1. I modelli diversi organizzativi

Nell’opinione di quello che viene ritenuto uno dei padri dello Stato regionale italiano, con l’approvazione del Titolo V si dà ingresso nella Costituzione del 1948 ad un «tipo intermedio di Stato fra l’unitario e il federale caratterizzato dall’autonomia regionale»1. Un modello per un verso influenzato dalle esperienze federalistiche mitteleuropee, per altro verso caratterizzato dalla forma unitaria, in cui un nuovo livello di governo intermedio (le Regioni, per l’appunto) è dotato di funzioni legislative e amministrative. Partendo da questa affermazione, senz’altro corretta per l’epoca in cui venne formulata, è importante fare alcune precisazioni di carattere metodologico.

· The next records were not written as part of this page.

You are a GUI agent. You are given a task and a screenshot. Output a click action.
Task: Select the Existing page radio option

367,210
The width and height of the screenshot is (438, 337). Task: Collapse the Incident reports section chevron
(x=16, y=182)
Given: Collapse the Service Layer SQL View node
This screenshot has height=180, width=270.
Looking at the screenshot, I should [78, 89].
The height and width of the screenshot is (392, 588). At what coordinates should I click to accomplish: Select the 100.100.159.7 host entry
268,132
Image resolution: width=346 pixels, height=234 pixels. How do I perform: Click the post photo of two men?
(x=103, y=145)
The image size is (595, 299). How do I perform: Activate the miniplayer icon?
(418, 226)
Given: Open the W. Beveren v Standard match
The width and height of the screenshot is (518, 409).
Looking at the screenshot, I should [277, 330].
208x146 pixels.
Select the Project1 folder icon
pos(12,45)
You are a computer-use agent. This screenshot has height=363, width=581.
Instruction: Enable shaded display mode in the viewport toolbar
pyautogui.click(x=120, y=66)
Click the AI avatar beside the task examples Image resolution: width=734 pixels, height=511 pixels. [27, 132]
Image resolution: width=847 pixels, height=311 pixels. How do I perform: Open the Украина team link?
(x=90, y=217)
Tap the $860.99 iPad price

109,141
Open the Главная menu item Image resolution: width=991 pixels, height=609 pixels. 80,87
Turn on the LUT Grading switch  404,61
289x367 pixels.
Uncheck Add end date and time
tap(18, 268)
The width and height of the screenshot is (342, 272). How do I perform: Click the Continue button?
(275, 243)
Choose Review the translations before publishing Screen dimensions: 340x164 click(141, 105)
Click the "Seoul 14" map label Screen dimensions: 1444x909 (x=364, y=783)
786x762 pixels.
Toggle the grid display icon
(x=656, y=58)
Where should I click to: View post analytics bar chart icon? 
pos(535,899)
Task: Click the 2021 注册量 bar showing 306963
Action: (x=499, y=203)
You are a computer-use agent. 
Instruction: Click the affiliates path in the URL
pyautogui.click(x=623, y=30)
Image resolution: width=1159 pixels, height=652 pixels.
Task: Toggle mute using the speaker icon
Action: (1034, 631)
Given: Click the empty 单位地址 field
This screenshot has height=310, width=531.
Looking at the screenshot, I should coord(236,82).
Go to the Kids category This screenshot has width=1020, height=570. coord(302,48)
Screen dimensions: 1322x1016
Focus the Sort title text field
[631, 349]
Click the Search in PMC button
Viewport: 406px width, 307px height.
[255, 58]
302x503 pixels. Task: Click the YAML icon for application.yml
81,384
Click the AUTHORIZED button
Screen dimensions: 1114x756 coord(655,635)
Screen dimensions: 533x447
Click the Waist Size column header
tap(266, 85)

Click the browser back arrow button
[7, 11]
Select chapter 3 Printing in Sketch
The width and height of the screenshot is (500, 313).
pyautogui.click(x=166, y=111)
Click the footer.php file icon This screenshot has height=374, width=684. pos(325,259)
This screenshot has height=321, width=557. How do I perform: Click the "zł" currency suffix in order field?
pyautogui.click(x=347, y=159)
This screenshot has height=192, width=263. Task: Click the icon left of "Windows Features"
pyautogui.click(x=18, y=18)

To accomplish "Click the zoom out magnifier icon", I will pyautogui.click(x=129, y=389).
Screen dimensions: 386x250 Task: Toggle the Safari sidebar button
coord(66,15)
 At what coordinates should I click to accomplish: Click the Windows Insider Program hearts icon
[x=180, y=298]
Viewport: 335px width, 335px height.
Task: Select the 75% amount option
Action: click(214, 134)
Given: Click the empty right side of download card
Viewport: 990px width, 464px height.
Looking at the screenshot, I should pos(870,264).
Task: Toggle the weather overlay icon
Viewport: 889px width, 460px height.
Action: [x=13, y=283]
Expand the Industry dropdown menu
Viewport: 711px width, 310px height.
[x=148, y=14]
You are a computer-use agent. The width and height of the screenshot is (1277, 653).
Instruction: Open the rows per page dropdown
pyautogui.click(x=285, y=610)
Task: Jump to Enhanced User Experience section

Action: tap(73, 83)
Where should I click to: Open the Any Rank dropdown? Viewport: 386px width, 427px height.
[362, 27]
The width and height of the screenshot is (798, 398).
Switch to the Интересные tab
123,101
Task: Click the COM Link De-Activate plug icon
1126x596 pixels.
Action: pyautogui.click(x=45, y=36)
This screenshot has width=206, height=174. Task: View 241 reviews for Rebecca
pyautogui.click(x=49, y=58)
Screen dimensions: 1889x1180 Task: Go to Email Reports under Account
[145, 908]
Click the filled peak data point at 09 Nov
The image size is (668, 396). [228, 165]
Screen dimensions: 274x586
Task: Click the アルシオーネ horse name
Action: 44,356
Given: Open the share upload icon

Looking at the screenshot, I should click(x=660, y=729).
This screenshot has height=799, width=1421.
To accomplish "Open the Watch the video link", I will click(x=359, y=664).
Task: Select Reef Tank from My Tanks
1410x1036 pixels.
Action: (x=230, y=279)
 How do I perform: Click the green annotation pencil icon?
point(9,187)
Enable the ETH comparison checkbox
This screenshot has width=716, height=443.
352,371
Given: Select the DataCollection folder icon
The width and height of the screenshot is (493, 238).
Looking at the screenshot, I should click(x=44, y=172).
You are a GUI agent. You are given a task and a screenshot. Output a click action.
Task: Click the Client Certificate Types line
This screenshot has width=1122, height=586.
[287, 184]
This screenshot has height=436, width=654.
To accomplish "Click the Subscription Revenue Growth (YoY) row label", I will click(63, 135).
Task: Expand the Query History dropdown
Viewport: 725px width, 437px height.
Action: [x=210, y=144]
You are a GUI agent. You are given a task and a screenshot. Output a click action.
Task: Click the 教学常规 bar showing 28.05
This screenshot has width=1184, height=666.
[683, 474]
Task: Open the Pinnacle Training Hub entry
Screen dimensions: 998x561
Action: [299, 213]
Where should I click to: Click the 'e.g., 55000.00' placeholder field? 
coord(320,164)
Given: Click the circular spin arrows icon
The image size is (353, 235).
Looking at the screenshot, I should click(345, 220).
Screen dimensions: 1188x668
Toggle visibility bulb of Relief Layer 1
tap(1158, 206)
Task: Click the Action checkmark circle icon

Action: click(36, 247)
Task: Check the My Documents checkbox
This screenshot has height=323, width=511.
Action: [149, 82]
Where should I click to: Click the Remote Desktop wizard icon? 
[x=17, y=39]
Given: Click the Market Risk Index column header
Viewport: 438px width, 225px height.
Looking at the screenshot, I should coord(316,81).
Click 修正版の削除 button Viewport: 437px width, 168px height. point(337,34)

La spinta verso il decentramento dei poteri, diffusa nella maggior parte dei sistemi europei, ha prodotto un progressivo avvicinamento dei “tipi di Stato”: ciò implica che, oggi, i termini Stato federale e Stato regionale non possono essere considerati tecnicamente precisi, né dotati di alcun valore descrittivo dal momento che non consentono una classificazione rigorosa dei diversi modelli. Ciò a cui stiamo assistendo, in questa fase storica, è la ricerca di nuovi equilibri tra unità e autonomia, attraverso strumenti più adatti a ciascuna identità territoriale.